Ramazan ayı geldiğinde, içimde her zaman bir hüzün ve özlem duygusu uyanır. Çocukluğumun Ramazanları, o eski, sıcak ve samimi günler gözümde canlanır. Nerede o eski Ramazanlar? O mahalle iftarları, o teravih sonrası sohbetler, o davul sesleriyle uyanılan sahurlar...
Eski Ramazanlar, sadece oruç tutmakla geçmezdi. Ramazan, bir paylaşım, dayanışma ve yardımlaşma ayıydı. Komşularımızla birlikte iftar sofraları kurar, büyüklerimizden dualar dinlerdik.
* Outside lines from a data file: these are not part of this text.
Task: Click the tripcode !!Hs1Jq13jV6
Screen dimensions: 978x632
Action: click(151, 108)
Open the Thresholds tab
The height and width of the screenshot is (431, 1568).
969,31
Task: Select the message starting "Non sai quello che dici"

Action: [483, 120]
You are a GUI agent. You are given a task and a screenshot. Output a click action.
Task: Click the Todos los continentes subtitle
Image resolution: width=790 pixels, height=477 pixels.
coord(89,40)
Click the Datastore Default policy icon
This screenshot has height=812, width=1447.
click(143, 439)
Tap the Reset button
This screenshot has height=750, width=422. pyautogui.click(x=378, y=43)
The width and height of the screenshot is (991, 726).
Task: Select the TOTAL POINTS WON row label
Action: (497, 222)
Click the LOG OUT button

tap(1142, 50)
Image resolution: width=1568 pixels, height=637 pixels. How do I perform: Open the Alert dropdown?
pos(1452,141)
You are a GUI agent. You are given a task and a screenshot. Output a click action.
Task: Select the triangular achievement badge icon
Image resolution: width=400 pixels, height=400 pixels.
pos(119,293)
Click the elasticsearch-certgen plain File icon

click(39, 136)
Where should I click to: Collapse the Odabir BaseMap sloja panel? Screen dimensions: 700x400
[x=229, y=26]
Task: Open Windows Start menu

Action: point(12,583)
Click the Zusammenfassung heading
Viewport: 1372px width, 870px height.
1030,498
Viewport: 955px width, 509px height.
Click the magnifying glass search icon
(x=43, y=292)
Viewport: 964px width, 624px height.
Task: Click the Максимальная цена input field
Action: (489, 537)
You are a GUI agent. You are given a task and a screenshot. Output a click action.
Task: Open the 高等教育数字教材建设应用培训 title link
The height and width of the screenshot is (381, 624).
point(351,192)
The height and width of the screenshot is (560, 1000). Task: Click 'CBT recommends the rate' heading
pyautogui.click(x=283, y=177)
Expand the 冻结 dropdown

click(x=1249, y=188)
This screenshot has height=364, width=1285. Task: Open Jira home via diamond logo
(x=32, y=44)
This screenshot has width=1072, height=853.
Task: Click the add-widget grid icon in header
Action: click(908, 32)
Çocuklar olarak, Ramazan davulcusunun peşine takılır, maniler dinlerdik. İftar sonrası sokaklar şenlenir, çocuklar oyunlar oynar, büyükler ise çay eşliğinde sohbet ederdi.
Şimdi ise Ramazanlar, sanki biraz daha yalnız ve sessiz geçiyor. Teknolojinin gelişmesiyle birlikte, komşuluk ilişkileri zayıfladı, iftar sofraları kalabalıklaşmak yerine küçüldü. Çocuklar, sokaklarda oyun oynamak yerine, bilgisayar başında vakit geçiriyor.
Elbette, zaman değişiyor ve hayatımız da değişiyor. Ancak, Ramazan'ın ruhunu, o manevi atmosferi kaybetmemeliyiz. Ramazan, bize paylaşmayı, yardımlaşmayı ve sevdiklerimizle birlikte vakit geçirmeyi hatırlatır. Bu değerleri yaşatmak, eski Ramazanların ruhunu yeniden canlandırmak hepimizin elinde.
Belki bu Ramazan, komşularımızla bir iftar sofrası kurabilir, büyüklerimizi ziyaret edebilir, çocuklarımızla birlikte geleneksel Ramazan etkinliklerine katılabiliriz. Unutmayalım ki, Ramazan'ın güzelliği, birlikte olmaktan, paylaşmaktan ve sevdiklerimizle geçirdiğimiz zamandan gelir.